## [INSTRUCTIONS FOR THE TASK]
Please copy out the entries below exactly, beginning with the line that contains "[Skolen med magiske dyr 2: De" and ending with the line that contains "80 (1623, 1277)", and include nothing outside that span.

(Records from a collection)
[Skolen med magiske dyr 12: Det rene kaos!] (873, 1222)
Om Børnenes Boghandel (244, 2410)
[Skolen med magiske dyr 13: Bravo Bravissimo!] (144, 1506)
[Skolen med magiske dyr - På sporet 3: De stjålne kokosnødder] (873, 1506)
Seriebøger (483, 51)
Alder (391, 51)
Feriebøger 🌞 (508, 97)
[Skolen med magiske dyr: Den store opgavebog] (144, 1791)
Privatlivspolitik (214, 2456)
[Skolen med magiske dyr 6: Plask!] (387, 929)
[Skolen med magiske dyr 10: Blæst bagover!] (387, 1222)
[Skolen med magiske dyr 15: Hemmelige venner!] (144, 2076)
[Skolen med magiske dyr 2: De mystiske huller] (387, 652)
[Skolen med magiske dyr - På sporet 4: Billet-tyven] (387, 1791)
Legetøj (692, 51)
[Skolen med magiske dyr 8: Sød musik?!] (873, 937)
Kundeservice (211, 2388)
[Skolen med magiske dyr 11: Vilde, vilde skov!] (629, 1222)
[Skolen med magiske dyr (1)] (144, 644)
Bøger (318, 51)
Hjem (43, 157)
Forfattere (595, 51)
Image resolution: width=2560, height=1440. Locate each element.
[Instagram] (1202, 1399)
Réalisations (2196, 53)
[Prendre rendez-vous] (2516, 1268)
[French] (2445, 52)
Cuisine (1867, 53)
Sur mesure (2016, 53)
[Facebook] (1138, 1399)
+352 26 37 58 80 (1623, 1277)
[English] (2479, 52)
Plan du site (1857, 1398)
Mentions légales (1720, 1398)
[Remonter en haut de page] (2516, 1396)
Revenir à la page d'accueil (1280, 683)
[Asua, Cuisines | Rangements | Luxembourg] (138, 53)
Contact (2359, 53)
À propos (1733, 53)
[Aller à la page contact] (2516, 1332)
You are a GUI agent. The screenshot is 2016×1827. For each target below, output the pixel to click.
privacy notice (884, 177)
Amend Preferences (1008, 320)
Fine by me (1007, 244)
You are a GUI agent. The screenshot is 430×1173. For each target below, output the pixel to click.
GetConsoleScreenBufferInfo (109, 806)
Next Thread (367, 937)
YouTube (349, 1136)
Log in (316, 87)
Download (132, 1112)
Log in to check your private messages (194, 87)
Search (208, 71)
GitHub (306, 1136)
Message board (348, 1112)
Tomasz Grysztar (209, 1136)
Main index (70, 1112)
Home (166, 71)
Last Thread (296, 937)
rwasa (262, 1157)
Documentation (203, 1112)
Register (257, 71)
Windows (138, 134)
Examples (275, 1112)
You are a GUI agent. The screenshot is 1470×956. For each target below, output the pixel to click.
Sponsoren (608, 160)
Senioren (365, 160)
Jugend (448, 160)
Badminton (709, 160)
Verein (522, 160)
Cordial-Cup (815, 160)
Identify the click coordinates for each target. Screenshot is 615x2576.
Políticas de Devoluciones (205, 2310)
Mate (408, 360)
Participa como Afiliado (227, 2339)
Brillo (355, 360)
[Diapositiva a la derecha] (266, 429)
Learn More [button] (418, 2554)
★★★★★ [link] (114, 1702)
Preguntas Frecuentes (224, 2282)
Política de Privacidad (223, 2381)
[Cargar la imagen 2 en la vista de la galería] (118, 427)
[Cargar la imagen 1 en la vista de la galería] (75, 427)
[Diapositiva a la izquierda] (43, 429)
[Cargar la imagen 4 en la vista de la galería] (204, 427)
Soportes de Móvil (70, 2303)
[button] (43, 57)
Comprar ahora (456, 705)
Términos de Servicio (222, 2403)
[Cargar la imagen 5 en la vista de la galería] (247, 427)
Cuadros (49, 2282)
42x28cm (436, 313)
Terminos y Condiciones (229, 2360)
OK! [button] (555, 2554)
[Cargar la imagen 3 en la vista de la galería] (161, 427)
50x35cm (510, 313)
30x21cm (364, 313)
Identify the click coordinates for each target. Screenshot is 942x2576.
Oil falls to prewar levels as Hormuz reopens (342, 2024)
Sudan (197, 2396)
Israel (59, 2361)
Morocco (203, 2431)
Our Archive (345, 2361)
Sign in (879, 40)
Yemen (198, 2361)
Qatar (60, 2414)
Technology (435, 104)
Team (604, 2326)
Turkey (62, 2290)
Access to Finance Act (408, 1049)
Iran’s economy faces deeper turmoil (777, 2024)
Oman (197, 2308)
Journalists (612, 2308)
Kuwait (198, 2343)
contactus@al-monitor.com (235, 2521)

## [SOLUTION FOR THIS PROBLEM]
[Skolen med magiske dyr 2: De mystiske huller] (387, 652)
[Skolen med magiske dyr - På sporet 4: Billet-tyven] (387, 1791)
Legetøj (692, 51)
[Skolen med magiske dyr 8: Sød musik?!] (873, 937)
Kundeservice (211, 2388)
[Skolen med magiske dyr 11: Vilde, vilde skov!] (629, 1222)
[Skolen med magiske dyr (1)] (144, 644)
Bøger (318, 51)
Hjem (43, 157)
Forfattere (595, 51)
Image resolution: width=2560, height=1440. Locate each element.
[Instagram] (1202, 1399)
Réalisations (2196, 53)
[Prendre rendez-vous] (2516, 1268)
[French] (2445, 52)
Cuisine (1867, 53)
Sur mesure (2016, 53)
[Facebook] (1138, 1399)
+352 26 37 58 80 (1623, 1277)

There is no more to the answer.